Natural language understanding module for English and Dutch in particular.
English is widely supported by NLP frameworkds but Dutch, being a very small group of people on a planetary scale, is hardly around. Spacy v2.0 does have some support but fails rather miserably when it comes to dependency parsing. Also, things like dictionaries and synonyms are hard to find. There is of course Frog but it's a total abomination and as good as impossible to build. Running it in a docker container is pretty much the only option and creates an unnecessary liability.

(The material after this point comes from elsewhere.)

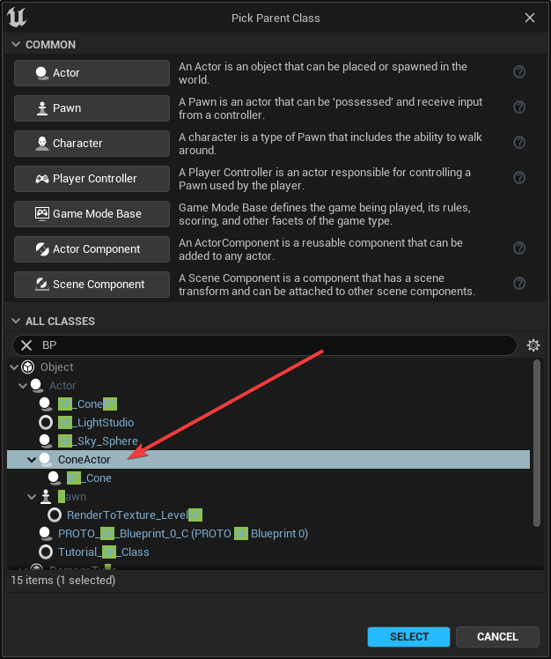
Task: Open help for the Pawn class
Action: point(519,107)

This project collects various bits which were created for diverse consultancy projects. It's not perfect but does the job and you will find some bits you won't find elsewhere; pattern matching and semantic utilities.

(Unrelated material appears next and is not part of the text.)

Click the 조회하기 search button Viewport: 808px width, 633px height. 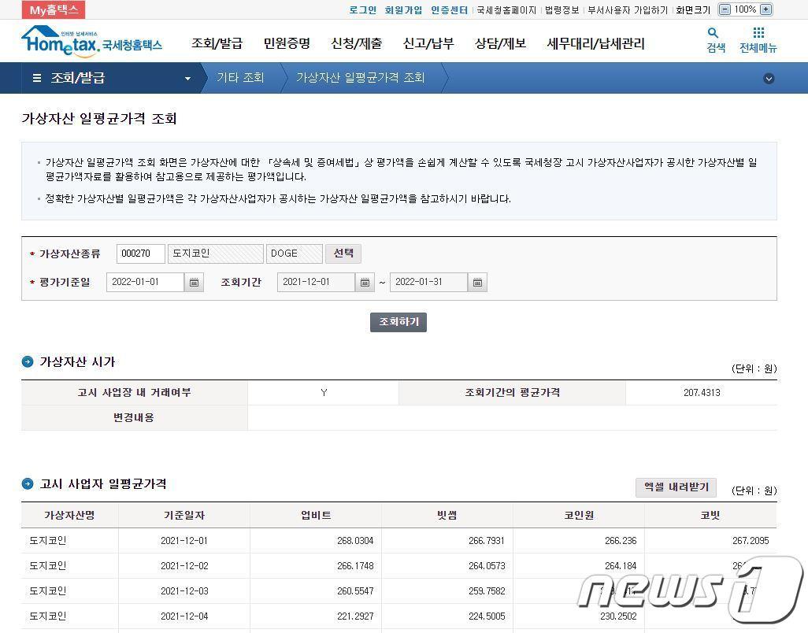[398, 322]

The Dutch thesaurus is obtained from OpenTaalBank. It's not very complete but has the merrit that you can edit it as plain text file.
The core language knowledge is based on UDPipe and it would not be too difficult to extend the current code to another 80 languages supported by UDPipe.
A lot of good stuff comes from the Belgian BMOSAC company's open source efforts you can find on Github. Their R-package wrapping UDPipe in particular replaces the ugly Frog machine. The Python binding to UDPipe is a thin wrapper around the C++ interface and makes it difficult to figure out how to use it. Some info is available here but see the code is something like this
import sys
from io import StringIO
import ufal.udpipe
import pandas as pd
from ufal.udpipe import Model, Pipeline, ProcessingError
nl_model = Model.load("/Users/swa/Downloads/dutch-ud-2.1-20180111.udpipe")
nl_pipeline = Pipeline(nl_model, "generic_tokenizer", Pipeline.DEFAULT, Pipeline.DEFAULT, "")
en_model = Model.load("/Users/swa/Downloads/english-ud-2.1-20180111.udpipe")
en_pipeline = Pipeline(en_model, "generic_tokenizer", Pipeline.DEFAULT, Pipeline.DEFAULT, "")
def process(text, lang = "en"):
error = ProcessingError()
if lang == "en":
processed = en_pipeline.process(text, error)
else:
processed = nl_pipeline.process(text, error)
if error.occurred():
sys.stderr.write("An error occurred when running run_udpipe: ")
sys.stderr.write(error.message)
sys.stderr.write("\n")
sio = StringIO(processed)
df = pd.read_csv(sio, sep="\t", skiprows=3)
return df
Note that the accuracy of Dutch is not much above 60% as shown here but as the world revolves around AI and NLP this figure will increase in the future.
The process is a standard Sphinx setup which in essence consists of install Sphinx
pip install sphinx sphinx-autobuild
creating a docs
directory wherein you run
sphinx-quickstart
which guides you through a setup. With the existing directory you only need to call
make html
and you're done. The docs/sources/index.rst
defines the content of the documentation and the docs/source/conf.py
defines the context and general behavior.
The code is well documented and should help you to achieve whatever you're after. The unit tests also give help.
Simply run
nosetests .
in the nalu directory to run all tests. If nose
is not installed use
pip install nose
See the nose documentation if necessary.